● Stated task
Write out each of the records below word for word, but leave the pictures out.

-- start --

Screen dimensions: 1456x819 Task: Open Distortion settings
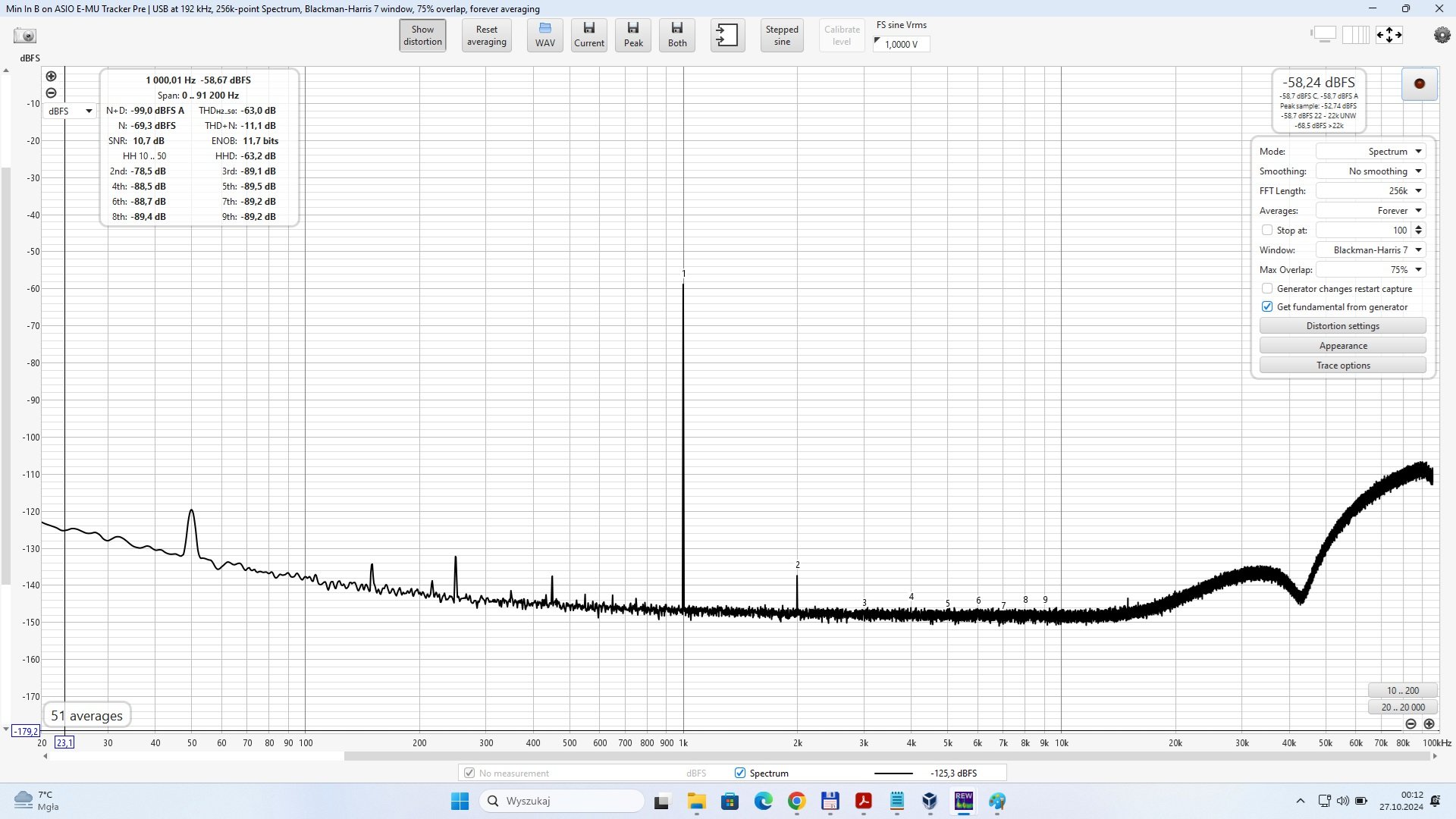(x=1342, y=326)
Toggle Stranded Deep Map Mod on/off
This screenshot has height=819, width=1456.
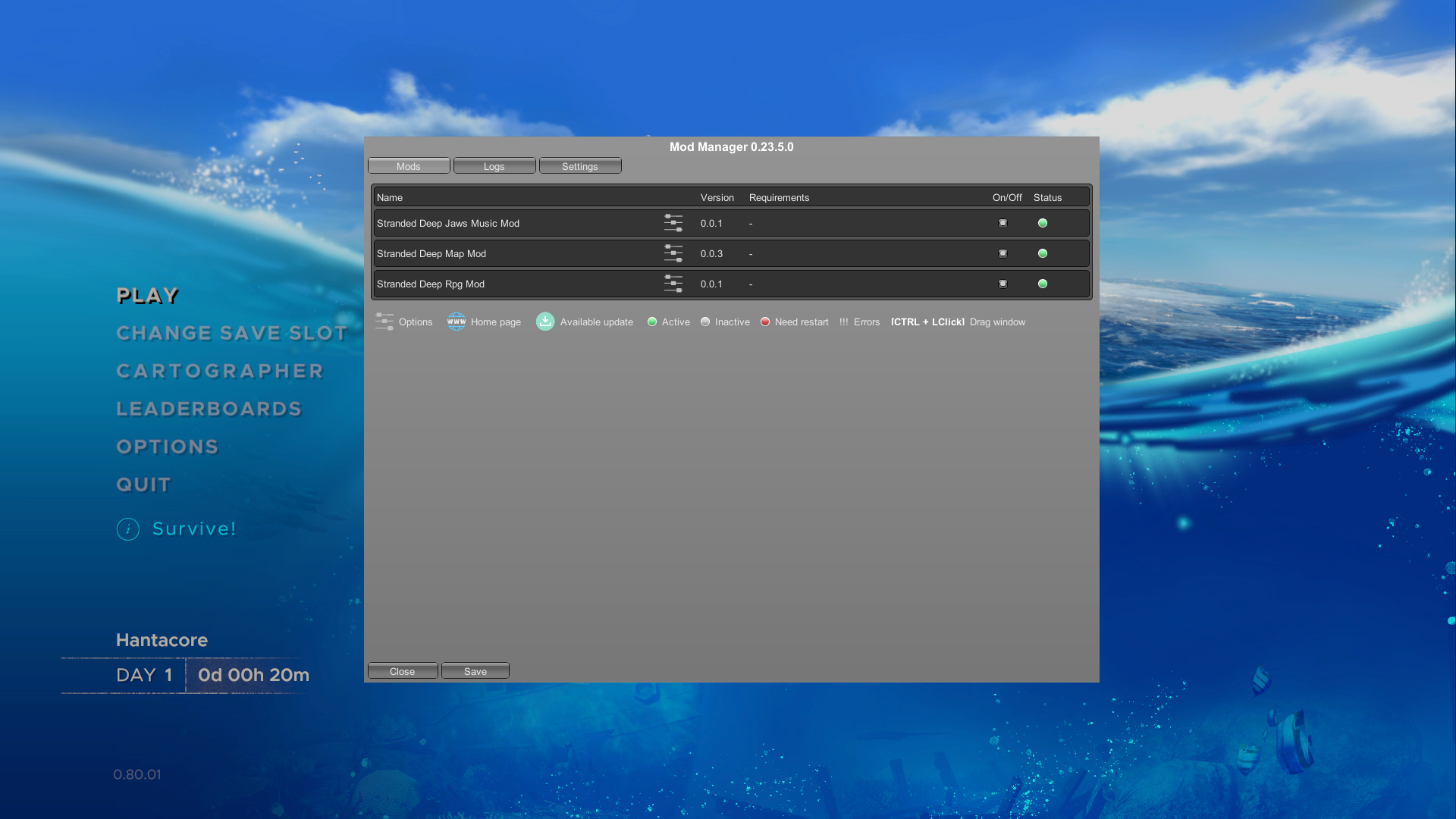[x=1003, y=253]
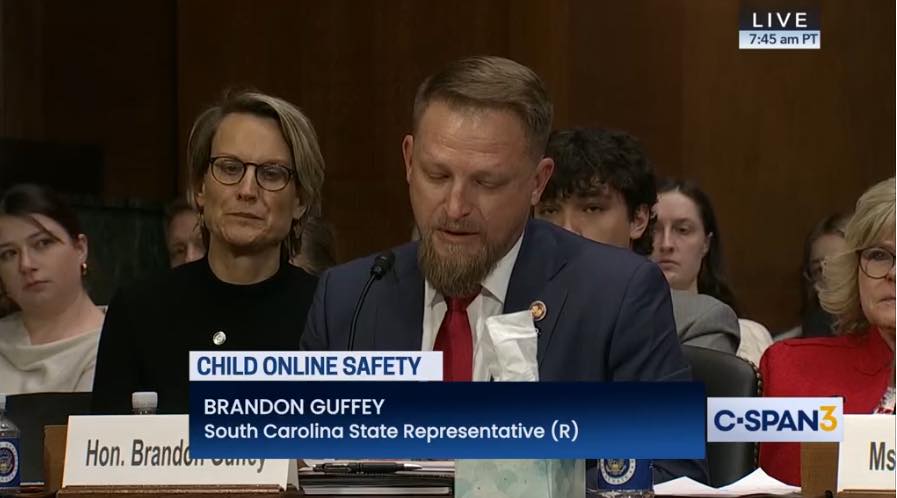897x498 pixels.
Task: Click the tissue sticking out of box
Action: [511, 346]
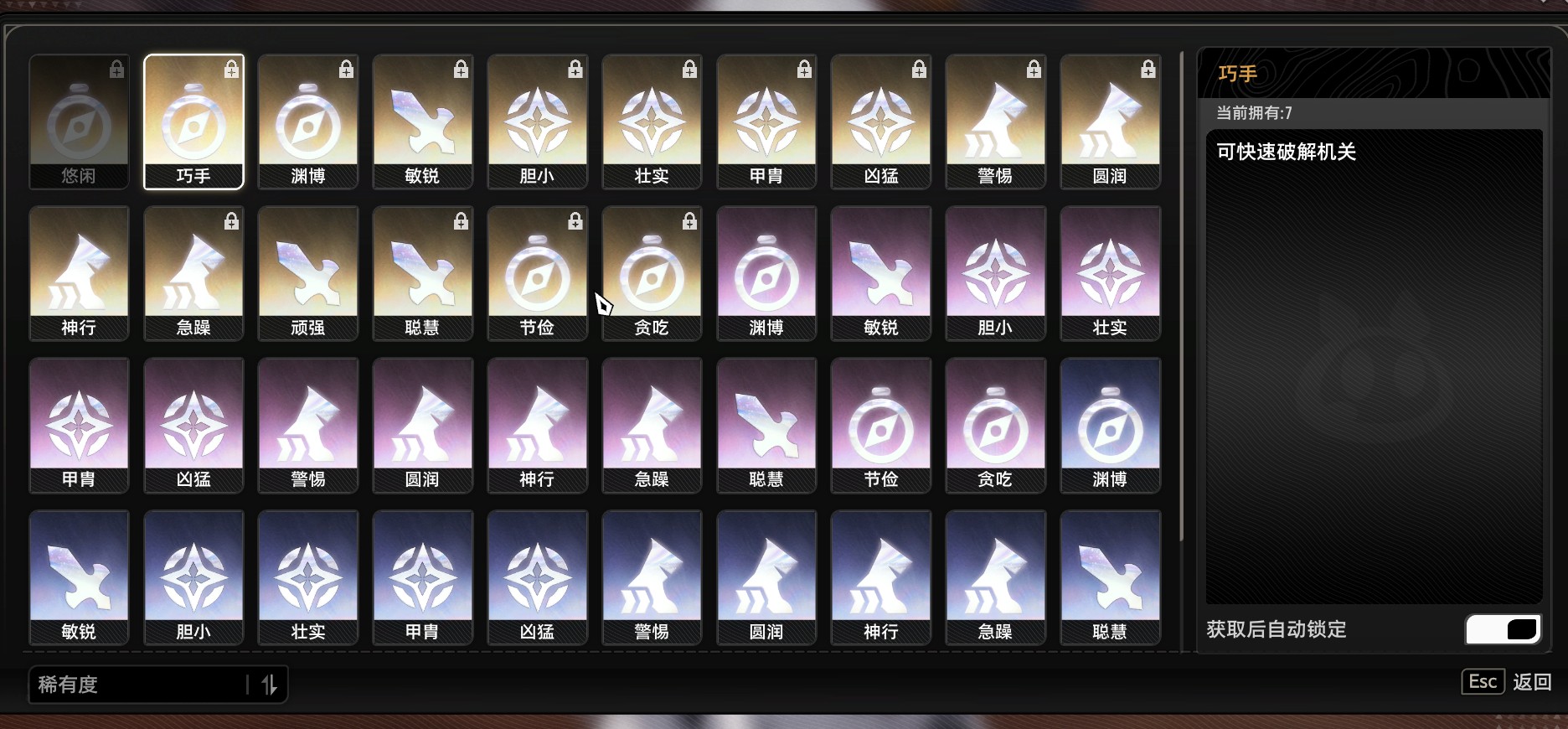The height and width of the screenshot is (729, 1568).
Task: Choose the blue 渊博 compass card
Action: tap(1110, 425)
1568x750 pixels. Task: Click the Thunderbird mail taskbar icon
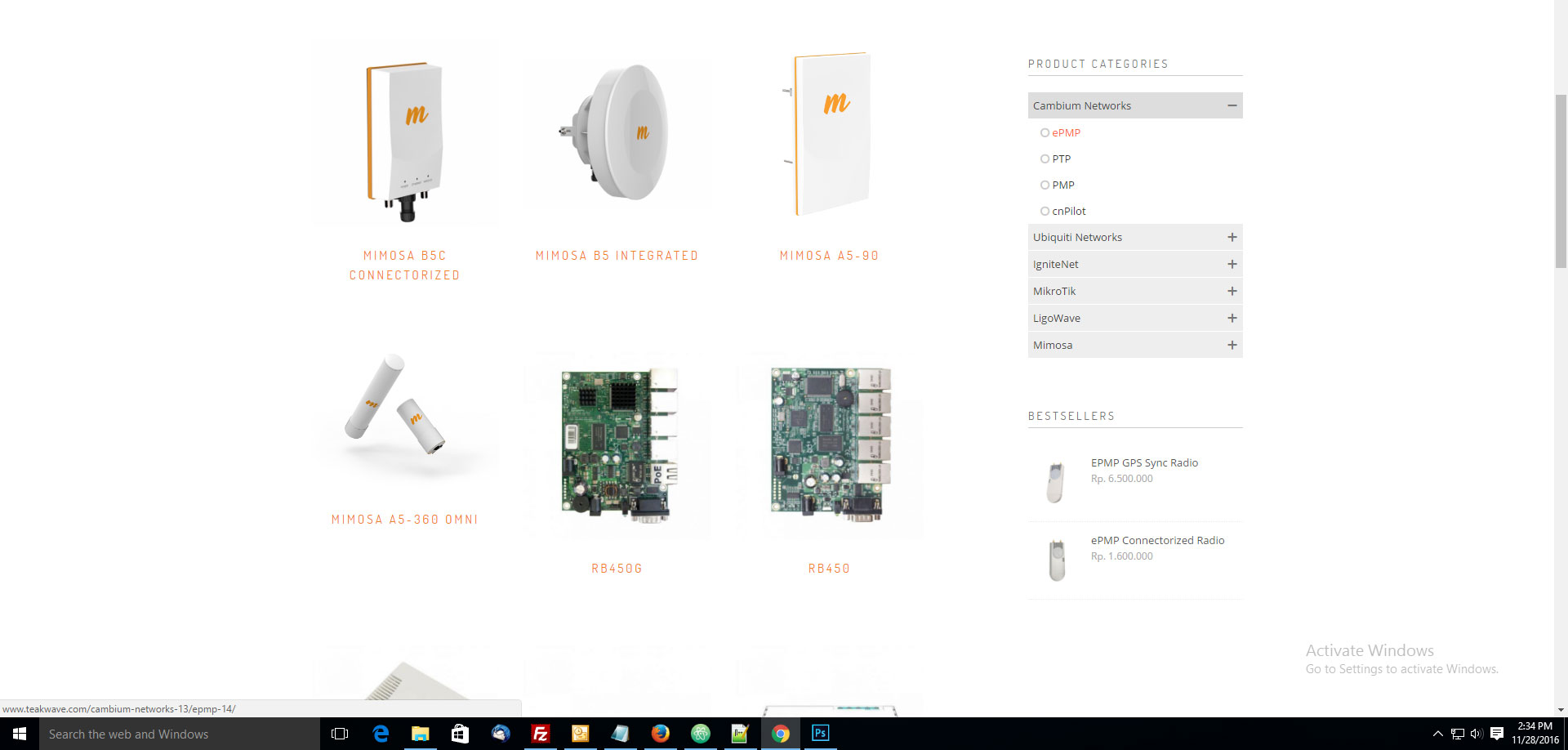[501, 734]
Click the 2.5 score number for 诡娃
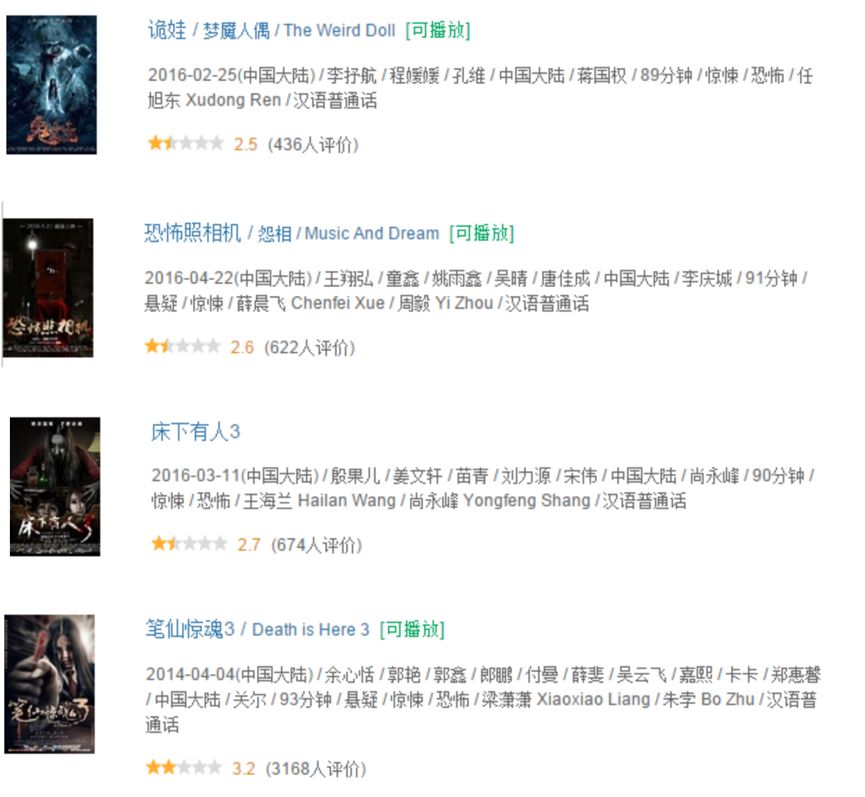 click(x=245, y=145)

-- end --

● Expected answer
Screen dimensions: 1456x819 Task: Open Distortion settings
(x=1342, y=326)
Toggle Stranded Deep Map Mod on/off
This screenshot has height=819, width=1456.
[x=1003, y=253]
897x498 pixels.
Task: Click the tissue sticking out of box
Action: [511, 346]
The height and width of the screenshot is (729, 1568).
Task: Choose the blue 渊博 compass card
Action: tap(1110, 425)
1568x750 pixels. Task: Click the Thunderbird mail taskbar icon
[501, 734]
Click the 2.5 score number for 诡娃
 click(x=245, y=145)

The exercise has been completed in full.